Они шли, взяв друг друга за руки, по узкой тропе, у самого моря. Выл ранний оливковый вечер, беспокойно пахнувший морем. Перед глазами вставало большое небо, стлалось большое море, линия могучих лесов вычерчивалась слева.

– Ах, мне это понятно, – сказала Ольга. – Так хочется делать только самые великие дела.

– У великих дел нет специальности, – ответил Шлегель. – Да и, вообще говоря, я знаю на свете только одну хорошую специальность. Вот ваш покойный отец владел ею в совершенстве.

– Что это?

– Он был удивительным революционным практиком.

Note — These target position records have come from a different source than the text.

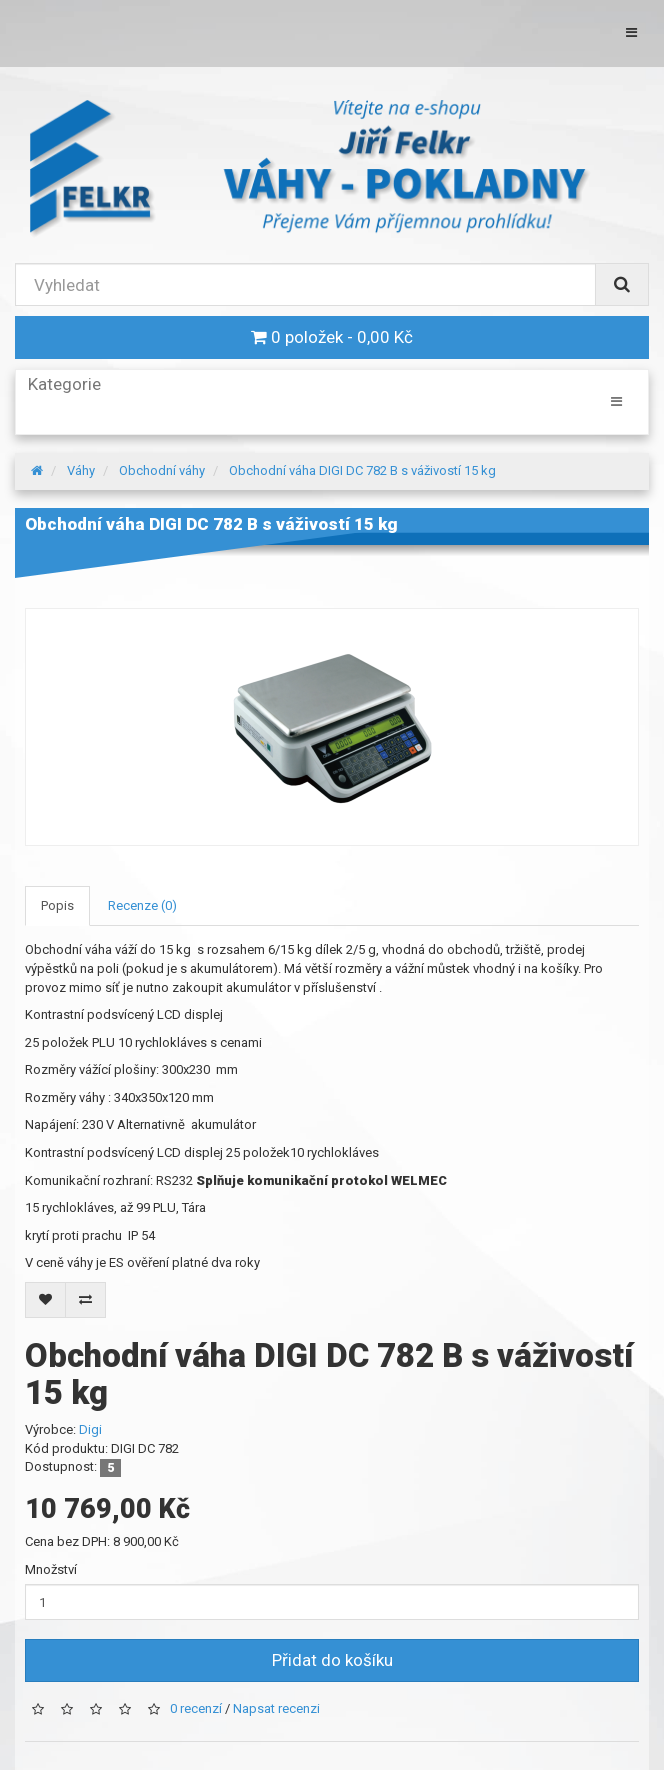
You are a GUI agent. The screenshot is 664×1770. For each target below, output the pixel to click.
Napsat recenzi (276, 1708)
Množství (51, 1569)
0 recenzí (196, 1708)
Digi (90, 1429)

Он везде искал новое, вцеплялся в него, и, я думаю, во всех науках его интересовало только одно – как победить белых с наименьшей затратой сил. Варвара Ильинишна имела другую специальность – она заставляла верить в нее. Ей верили, чем бы она ни занималась. Что такое великое дело? Это великий характер, проявившийся в кооперации, физике, рыбоведении, войне или искусстве. Можно быть великим дворником и можно быть бездарным профессором.

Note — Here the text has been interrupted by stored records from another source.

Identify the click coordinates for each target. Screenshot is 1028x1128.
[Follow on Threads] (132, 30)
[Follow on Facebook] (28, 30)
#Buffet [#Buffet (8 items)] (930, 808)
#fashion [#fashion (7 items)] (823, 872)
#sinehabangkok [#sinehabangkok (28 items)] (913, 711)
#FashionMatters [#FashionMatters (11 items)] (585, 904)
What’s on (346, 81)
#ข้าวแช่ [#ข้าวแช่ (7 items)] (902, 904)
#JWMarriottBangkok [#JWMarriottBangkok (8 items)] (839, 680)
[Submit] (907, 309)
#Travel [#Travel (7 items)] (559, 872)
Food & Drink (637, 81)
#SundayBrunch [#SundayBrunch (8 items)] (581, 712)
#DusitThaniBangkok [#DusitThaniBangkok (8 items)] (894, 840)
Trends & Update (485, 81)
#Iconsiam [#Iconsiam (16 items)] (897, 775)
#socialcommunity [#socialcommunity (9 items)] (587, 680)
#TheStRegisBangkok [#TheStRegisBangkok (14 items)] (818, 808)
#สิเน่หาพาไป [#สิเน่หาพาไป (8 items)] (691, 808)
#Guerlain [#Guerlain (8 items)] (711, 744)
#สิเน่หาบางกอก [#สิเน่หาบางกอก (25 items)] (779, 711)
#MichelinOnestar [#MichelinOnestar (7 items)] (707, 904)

– Но люди должны мечтать, Шлегель. Люди, не создавшие ничего великого, больше других имеют право на мечту о великом.

– На севере вы увидите Шотмана. Вы знаете его? Седенький, квелый старик старикашка, как его называют тут. Вот – мечтатель. Если он увлекается музыкой, знайте, что он уж где-то воспитывает музыканта. Если увлекается архитектурой, значит, запустил руку в чью-то душу и строит там. И посмотрите, сколько вокруг него толчется людей.

– Я сам писал стихи, – продолжал Шлегель, кашляя от смущения. – Я хотел быть знаменитым поэтом, но однажды увидел молодого болвана, сюсюкающего о любви… У него были подлые поросячьи глаза, противные, грязные руки, и он явно хотел получать большие гонорары за свои безграмотные стихи. Ему снились лаковые туфли и шницель, а не лавровые венки. И тогда я подумал: я поэт? Я стану писать стихи о любви? О будущем? Я? Мне стало страшно. Какую душу надо иметь, чтобы рискнуть на этот подвиг! С тех пор я чекист. Не то, что здесь нужна душа поменьше, но совсем другая душа, потверже, посуше. Когда я высовываю голову из кабинета, в котором самый старый заключенный – это я сам, когда я поднимаю глаза от преступников, подлецов и идиотов, я хочу видеть, что кто-то мечтает за меня, кто-то возводит города, пишет хорошие книги, ставит замечательные спектакли, находит новые дороги в науке, и мне становится легко. Вздохну разок-другой о своих стихах и опять погружаюсь в дела. Чтобы я хорошо работал, всегда должно быть что-нибудь радостное за моим окном…

Он плюнул, отдышался и добавил:

– Но я не умею два дня пить чай и болтать, что я был бы великим полководцем, гениальным поэтом или музыкантом, если бы кончил в свое время городское училище. А у Зарецкого не в порядке паспорта рабочих, завхоз вор, в бараках грязно, а у него самого всегда слюнявые губы, потому что он не умеет курить трубку. Коммунист – это, брат, человек, который должен жить счастливее беспартийного. Надо уметь так жить!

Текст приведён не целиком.